みちのく民俗村で秋の里の風情を思い切り満喫し、お昼を食べるため北上駅へと戻ります。
朝には幻想的な霧に包まれていた河川敷も、ご覧の通り爽やかな秋晴れに。桜の枝葉越しに浴びる、燦々と輝く陽射し。ほんのり温かい秋の陽に照らされれば、自分の心も紅葉のように色づくかのよう。
秋特有の高い空の下、煌めきながら流れる北上川。その穏やかな川面は、鏡のように浮かぶ雲までをも映します。
何とも言えぬ、穏やかさに包まれた北上での午後。みっちり観光地巡りをしていたのでは味わえない贅沢。知らない土地へ行き、未知との遭遇を楽しむ。そんな旅ももちろん楽しいですが、一度訪れたことのある地を何をするでもなくのんびり歩く。そんな旅の良さも、最近判るようになり始めました。
北上駅周辺をうろうろとし、見つけたお蕎麦屋さんで昼食をとることに。グリーンホテルの1階にある、『みどり庵』にお邪魔します。
お昼時を少し過ぎていましたが、店内は結構な混雑。地元の方が多いようで、きっと美味しいおそばが出てくるだろうと期待して待ちます。
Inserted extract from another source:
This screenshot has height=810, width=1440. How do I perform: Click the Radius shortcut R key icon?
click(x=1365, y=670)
そして運ばれてきた、二子里いもそば。冷たく締められた喉越しの良いおそばを、北上特産の二子里芋のたっぷり入った、具だくさんな温かいつゆに浸けて頂きます。
特産品の里芋は、これまで体験したことのないねっとり、ホクホクの食感。まったりと咀嚼すれば、これまた里芋では経験したことのない濃い甘さ。いやぁ、二子いも美味しすぎます。
さといもの他にも、大根、にんじん、きのこなどたっぷりの具。このボリューム感は驚きで、その上きっちりおいしいのが嬉しいところ。見つけてたまたま入ったお店だけに、期待以上の美味しさに大満足の昼食となりました。
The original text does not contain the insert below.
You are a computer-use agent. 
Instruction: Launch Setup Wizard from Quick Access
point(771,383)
昼食後、腹ごなしに北上の市街地をのんびり散歩。そこで見つけたさくらの百貨店で、これから2日間の物資を買い込みます。
これからお邪魔するのは、自炊部の宿。2食付のプランですが、その他に必要と思われるものを色々チェック。旅先でスーパーを訪れるのも、その土地柄を垣間見ることができて楽しいものです。
北上から東北本線に乗車し、花巻を目指します。来た列車には、かわいいキャラクターのラッピングが。この年の春先に行われていた岩手デスティネーションキャンペーンに使用されたキャラクターです。
そばっち、もちっち、うにっち、こくっち、とふっち。お椀に入った岩手の特産品から名付けられているこのキャラクター、密かに僕のお気に入りでもあったりします。
そばっち電車に揺られることほんの少し、あっという間に花巻駅に到着。いやぁ、花巻、また来てしまいましたよ。もうすっかりこの地の虜。これから6泊7日、思う存分名湯を楽しんでやります。
花巻駅から『無料送迎シャトルバス』に乗車し、一路今宵の宿へと向かいます。目指すはあの初恋の宿。僕をこの世界に誘った、魅力的で妖しいあの雰囲気を思い描くだけで、この胸は高鳴ります。
西へと傾き始めた太陽に照らされ、宿の到着を今か今かと待ちわびる。でも、焦ることはあるまい。これから2連泊、存分に楽しめるのだから。
これから過ごすであろう濃厚な湯治部体験に思いを馳せ、バスの車窓に流れる田園風景を楽しむのでした。